### WRITTEN EXERCISE
Starting with the line with "Remove FIFA 23 code with Supprimer" and going on through the end of the rows, change "image size" to "screenshot size" and leave everything else the same. Give back only those lines, without the pictures.

Data records:
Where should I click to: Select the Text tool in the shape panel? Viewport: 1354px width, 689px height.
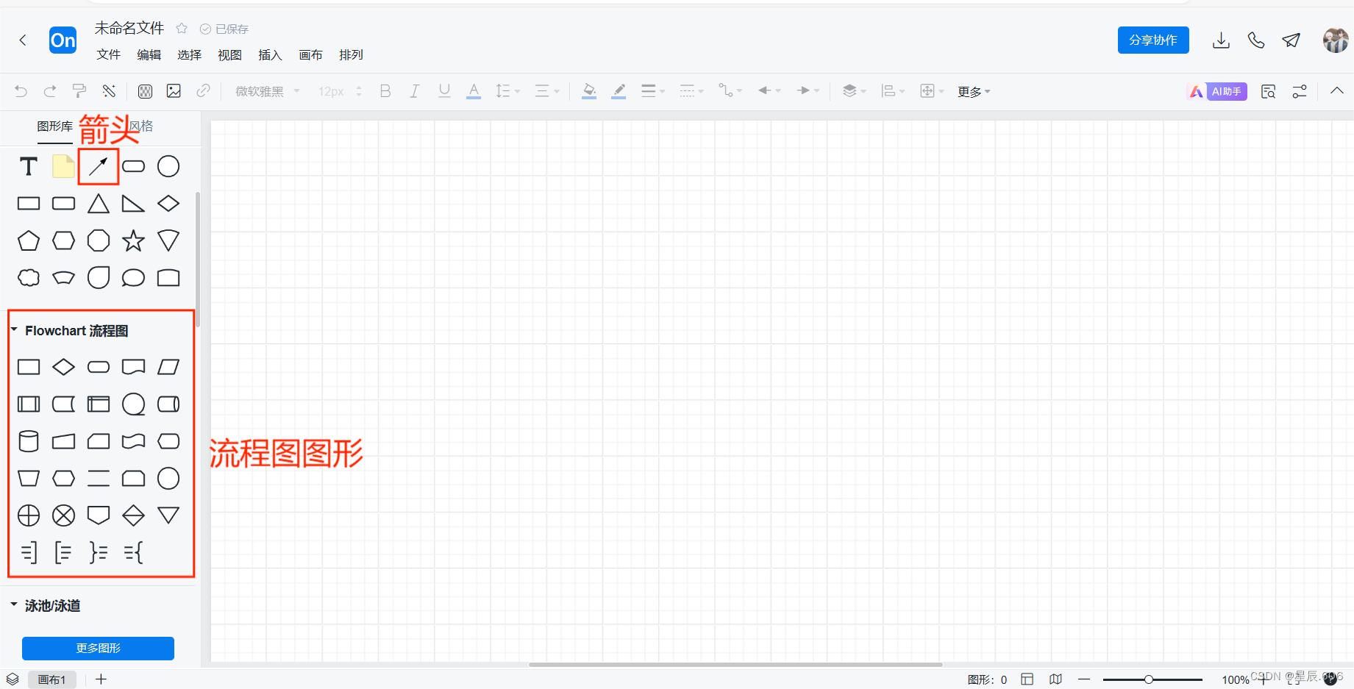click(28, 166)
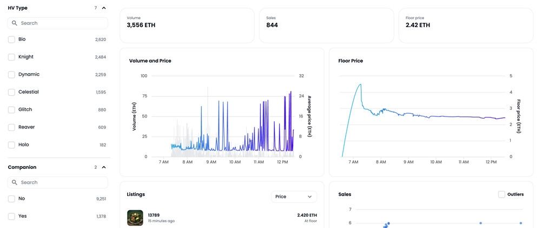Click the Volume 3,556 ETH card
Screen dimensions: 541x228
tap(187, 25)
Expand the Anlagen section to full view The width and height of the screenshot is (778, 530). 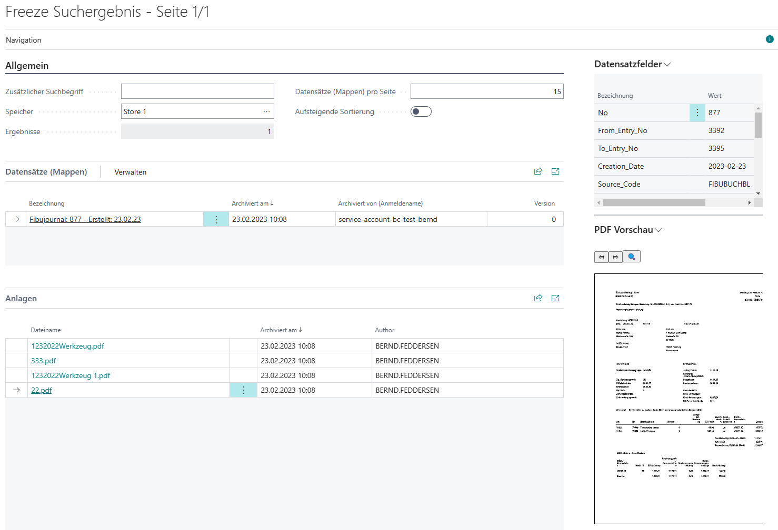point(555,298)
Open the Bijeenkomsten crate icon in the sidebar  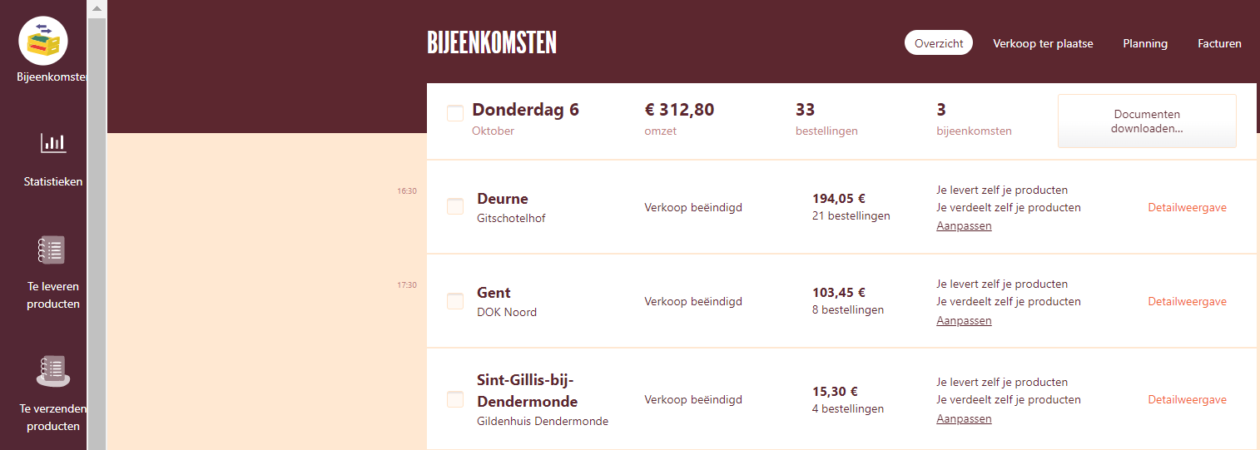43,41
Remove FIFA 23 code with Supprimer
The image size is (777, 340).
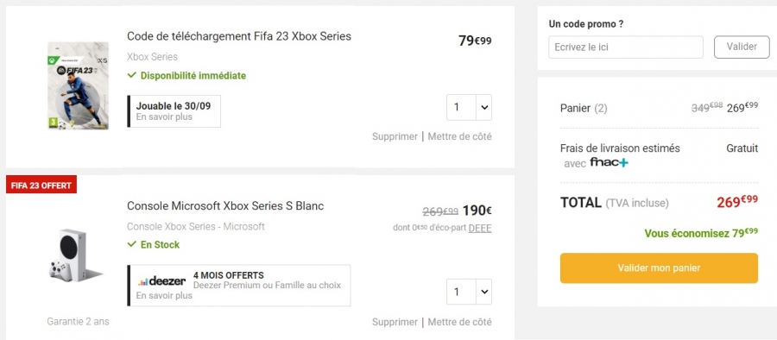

### RESPONSE TO THE TASK
Remove FIFA 23 code with Supprimer
The screenshot size is (777, 340).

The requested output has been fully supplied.